▸ **PROBLEM STATEMENT**
Reproduce the listing below, replacing "Where should I click to" with "Where do I click to" everywhere it occurs and changing nothing else.

Saved data entries

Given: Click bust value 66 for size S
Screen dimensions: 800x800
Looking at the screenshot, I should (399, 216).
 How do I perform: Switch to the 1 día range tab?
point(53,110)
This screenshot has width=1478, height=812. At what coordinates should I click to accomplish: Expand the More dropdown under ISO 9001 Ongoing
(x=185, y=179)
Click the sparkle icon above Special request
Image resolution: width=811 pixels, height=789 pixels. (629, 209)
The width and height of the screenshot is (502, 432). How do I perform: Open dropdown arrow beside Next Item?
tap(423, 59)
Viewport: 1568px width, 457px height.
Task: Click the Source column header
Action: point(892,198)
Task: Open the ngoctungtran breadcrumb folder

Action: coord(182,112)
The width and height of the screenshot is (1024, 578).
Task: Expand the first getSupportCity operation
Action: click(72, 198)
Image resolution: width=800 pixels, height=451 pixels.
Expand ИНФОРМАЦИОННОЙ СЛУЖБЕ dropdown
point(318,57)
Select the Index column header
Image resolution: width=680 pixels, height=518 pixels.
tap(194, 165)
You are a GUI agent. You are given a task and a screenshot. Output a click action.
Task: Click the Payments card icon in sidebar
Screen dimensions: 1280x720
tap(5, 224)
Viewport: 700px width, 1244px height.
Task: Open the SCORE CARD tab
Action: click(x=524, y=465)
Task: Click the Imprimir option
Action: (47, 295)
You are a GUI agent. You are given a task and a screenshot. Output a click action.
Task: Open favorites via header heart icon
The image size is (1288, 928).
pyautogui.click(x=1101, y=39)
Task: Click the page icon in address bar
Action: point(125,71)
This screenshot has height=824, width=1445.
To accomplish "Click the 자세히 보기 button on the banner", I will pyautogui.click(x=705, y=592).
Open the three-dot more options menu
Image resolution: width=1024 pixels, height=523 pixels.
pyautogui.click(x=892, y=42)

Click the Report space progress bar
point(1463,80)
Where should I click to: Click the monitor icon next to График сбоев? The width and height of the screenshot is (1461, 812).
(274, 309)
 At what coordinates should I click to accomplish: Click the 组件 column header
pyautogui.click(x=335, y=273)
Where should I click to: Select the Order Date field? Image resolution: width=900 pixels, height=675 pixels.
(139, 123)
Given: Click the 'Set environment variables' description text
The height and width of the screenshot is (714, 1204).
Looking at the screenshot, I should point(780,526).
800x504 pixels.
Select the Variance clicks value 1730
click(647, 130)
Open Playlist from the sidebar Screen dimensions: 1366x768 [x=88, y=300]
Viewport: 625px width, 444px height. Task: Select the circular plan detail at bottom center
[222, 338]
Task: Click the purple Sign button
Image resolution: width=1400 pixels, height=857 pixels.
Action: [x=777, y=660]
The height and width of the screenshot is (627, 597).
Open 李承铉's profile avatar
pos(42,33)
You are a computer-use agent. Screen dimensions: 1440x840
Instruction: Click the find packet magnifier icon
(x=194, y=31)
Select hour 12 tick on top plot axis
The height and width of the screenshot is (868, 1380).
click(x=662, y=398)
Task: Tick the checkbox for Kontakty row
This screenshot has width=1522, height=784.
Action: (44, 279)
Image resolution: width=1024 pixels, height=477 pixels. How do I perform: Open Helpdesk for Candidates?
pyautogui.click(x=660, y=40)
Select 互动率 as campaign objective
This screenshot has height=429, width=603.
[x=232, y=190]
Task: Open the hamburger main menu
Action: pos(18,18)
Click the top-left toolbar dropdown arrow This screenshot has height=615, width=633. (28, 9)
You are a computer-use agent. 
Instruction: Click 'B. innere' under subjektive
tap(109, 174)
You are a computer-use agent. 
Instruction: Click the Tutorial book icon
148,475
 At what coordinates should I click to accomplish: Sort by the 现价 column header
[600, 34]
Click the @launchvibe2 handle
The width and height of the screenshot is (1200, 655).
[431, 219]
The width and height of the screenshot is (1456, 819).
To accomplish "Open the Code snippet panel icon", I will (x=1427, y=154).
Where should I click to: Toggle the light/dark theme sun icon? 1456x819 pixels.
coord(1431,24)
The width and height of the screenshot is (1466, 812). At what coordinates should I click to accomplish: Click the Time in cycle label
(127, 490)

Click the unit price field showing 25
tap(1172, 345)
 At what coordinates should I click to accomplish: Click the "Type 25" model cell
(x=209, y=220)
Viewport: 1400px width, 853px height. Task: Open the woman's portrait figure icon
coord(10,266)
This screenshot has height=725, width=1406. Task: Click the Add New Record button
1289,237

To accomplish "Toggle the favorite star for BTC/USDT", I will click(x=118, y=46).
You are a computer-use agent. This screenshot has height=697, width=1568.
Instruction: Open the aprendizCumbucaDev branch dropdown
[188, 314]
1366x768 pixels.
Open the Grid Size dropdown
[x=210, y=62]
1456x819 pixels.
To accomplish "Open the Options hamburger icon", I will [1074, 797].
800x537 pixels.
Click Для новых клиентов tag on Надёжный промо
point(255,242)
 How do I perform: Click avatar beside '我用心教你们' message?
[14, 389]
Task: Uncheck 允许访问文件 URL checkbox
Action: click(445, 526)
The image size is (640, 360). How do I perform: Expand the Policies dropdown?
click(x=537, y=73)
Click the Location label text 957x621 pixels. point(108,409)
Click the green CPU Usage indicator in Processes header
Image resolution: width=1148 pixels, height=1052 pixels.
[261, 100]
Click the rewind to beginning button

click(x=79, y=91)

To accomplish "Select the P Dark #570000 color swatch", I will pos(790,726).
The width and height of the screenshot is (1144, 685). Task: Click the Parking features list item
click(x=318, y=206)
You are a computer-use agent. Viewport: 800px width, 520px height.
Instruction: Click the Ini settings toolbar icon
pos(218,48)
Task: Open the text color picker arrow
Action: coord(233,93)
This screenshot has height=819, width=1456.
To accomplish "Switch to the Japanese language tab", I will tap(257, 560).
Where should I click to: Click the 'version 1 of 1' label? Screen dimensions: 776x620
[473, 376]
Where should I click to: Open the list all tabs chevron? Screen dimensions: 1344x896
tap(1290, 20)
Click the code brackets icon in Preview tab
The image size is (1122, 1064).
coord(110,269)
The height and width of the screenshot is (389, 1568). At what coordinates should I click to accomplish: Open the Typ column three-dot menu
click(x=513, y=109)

▸ **EXERCISE SOLUTION**
Given: Click bust value 66 for size S
Screen dimensions: 800x800
Looking at the screenshot, I should (399, 216).
 How do I perform: Switch to the 1 día range tab?
point(53,110)
This screenshot has width=1478, height=812. At what coordinates should I click to accomplish: Expand the More dropdown under ISO 9001 Ongoing
(x=185, y=179)
Click the sparkle icon above Special request
Image resolution: width=811 pixels, height=789 pixels. (629, 209)
The width and height of the screenshot is (502, 432). How do I perform: Open dropdown arrow beside Next Item?
tap(423, 59)
Viewport: 1568px width, 457px height.
Task: Click the Source column header
Action: point(892,198)
Task: Open the ngoctungtran breadcrumb folder

Action: coord(182,112)
The width and height of the screenshot is (1024, 578).
Task: Expand the first getSupportCity operation
Action: click(72, 198)
Image resolution: width=800 pixels, height=451 pixels.
Expand ИНФОРМАЦИОННОЙ СЛУЖБЕ dropdown
point(318,57)
Select the Index column header
Image resolution: width=680 pixels, height=518 pixels.
tap(194, 165)
You are a GUI agent. You are given a task and a screenshot. Output a click action.
Task: Click the Payments card icon in sidebar
Screen dimensions: 1280x720
tap(5, 224)
Viewport: 700px width, 1244px height.
Task: Open the SCORE CARD tab
Action: click(x=524, y=465)
Task: Click the Imprimir option
Action: (47, 295)
You are a GUI agent. You are given a task and a screenshot. Output a click action.
Task: Open favorites via header heart icon
The image size is (1288, 928).
pyautogui.click(x=1101, y=39)
Task: Click the page icon in address bar
Action: point(125,71)
This screenshot has height=824, width=1445.
To accomplish "Click the 자세히 보기 button on the banner", I will pyautogui.click(x=705, y=592).
Open the three-dot more options menu
Image resolution: width=1024 pixels, height=523 pixels.
pyautogui.click(x=892, y=42)

Click the Report space progress bar
point(1463,80)
Where do I click to: Click the monitor icon next to График сбоев? The width and height of the screenshot is (1461, 812).
(274, 309)
 At what coordinates should I click to accomplish: Click the 组件 column header
pyautogui.click(x=335, y=273)
Where do I click to: Select the Order Date field? Image resolution: width=900 pixels, height=675 pixels.
(139, 123)
Given: Click the 'Set environment variables' description text
The height and width of the screenshot is (714, 1204).
Looking at the screenshot, I should point(780,526).
800x504 pixels.
Select the Variance clicks value 1730
click(647, 130)
Open Playlist from the sidebar Screen dimensions: 1366x768 [x=88, y=300]
Viewport: 625px width, 444px height. Task: Select the circular plan detail at bottom center
[222, 338]
Task: Click the purple Sign button
Image resolution: width=1400 pixels, height=857 pixels.
Action: [x=777, y=660]
The height and width of the screenshot is (627, 597).
Open 李承铉's profile avatar
pos(42,33)
You are a computer-use agent. Screen dimensions: 1440x840
Instruction: Click the find packet magnifier icon
(x=194, y=31)
Select hour 12 tick on top plot axis
The height and width of the screenshot is (868, 1380).
click(x=662, y=398)
Task: Tick the checkbox for Kontakty row
This screenshot has width=1522, height=784.
Action: (44, 279)
Image resolution: width=1024 pixels, height=477 pixels. How do I perform: Open Helpdesk for Candidates?
pyautogui.click(x=660, y=40)
Select 互动率 as campaign objective
This screenshot has height=429, width=603.
[x=232, y=190]
Task: Open the hamburger main menu
Action: pos(18,18)
Click the top-left toolbar dropdown arrow This screenshot has height=615, width=633. (28, 9)
You are a computer-use agent. 
Instruction: Click 'B. innere' under subjektive
tap(109, 174)
You are a computer-use agent. 
Instruction: Click the Tutorial book icon
148,475
 At what coordinates should I click to accomplish: Sort by the 现价 column header
[600, 34]
Click the @launchvibe2 handle
The width and height of the screenshot is (1200, 655).
[431, 219]
The width and height of the screenshot is (1456, 819).
To accomplish "Open the Code snippet panel icon", I will (x=1427, y=154).
Where do I click to: Toggle the light/dark theme sun icon? 1456x819 pixels.
coord(1431,24)
The width and height of the screenshot is (1466, 812). At what coordinates should I click to accomplish: Click the Time in cycle label
(127, 490)

Click the unit price field showing 25
tap(1172, 345)
 At what coordinates should I click to accomplish: Click the "Type 25" model cell
(x=209, y=220)
Viewport: 1400px width, 853px height. Task: Open the woman's portrait figure icon
coord(10,266)
This screenshot has height=725, width=1406. Task: Click the Add New Record button
1289,237

To accomplish "Toggle the favorite star for BTC/USDT", I will click(x=118, y=46).
You are a computer-use agent. This screenshot has height=697, width=1568.
Instruction: Open the aprendizCumbucaDev branch dropdown
[188, 314]
1366x768 pixels.
Open the Grid Size dropdown
[x=210, y=62]
1456x819 pixels.
To accomplish "Open the Options hamburger icon", I will [1074, 797].
800x537 pixels.
Click Для новых клиентов tag on Надёжный промо
point(255,242)
 How do I perform: Click avatar beside '我用心教你们' message?
[14, 389]
Task: Uncheck 允许访问文件 URL checkbox
Action: click(445, 526)
The image size is (640, 360). How do I perform: Expand the Policies dropdown?
click(x=537, y=73)
Click the Location label text 957x621 pixels. point(108,409)
Click the green CPU Usage indicator in Processes header
Image resolution: width=1148 pixels, height=1052 pixels.
[261, 100]
Click the rewind to beginning button

click(x=79, y=91)

To accomplish "Select the P Dark #570000 color swatch", I will pos(790,726).
The width and height of the screenshot is (1144, 685). Task: Click the Parking features list item
click(x=318, y=206)
You are a computer-use agent. Viewport: 800px width, 520px height.
Instruction: Click the Ini settings toolbar icon
pos(218,48)
Task: Open the text color picker arrow
Action: coord(233,93)
This screenshot has height=819, width=1456.
To accomplish "Switch to the Japanese language tab", I will tap(257, 560).
Where do I click to: Click the 'version 1 of 1' label? Screen dimensions: 776x620
[473, 376]
Where do I click to: Open the list all tabs chevron? Screen dimensions: 1344x896
tap(1290, 20)
Click the code brackets icon in Preview tab
The image size is (1122, 1064).
coord(110,269)
The height and width of the screenshot is (389, 1568). At what coordinates should I click to accomplish: Open the Typ column three-dot menu
click(x=513, y=109)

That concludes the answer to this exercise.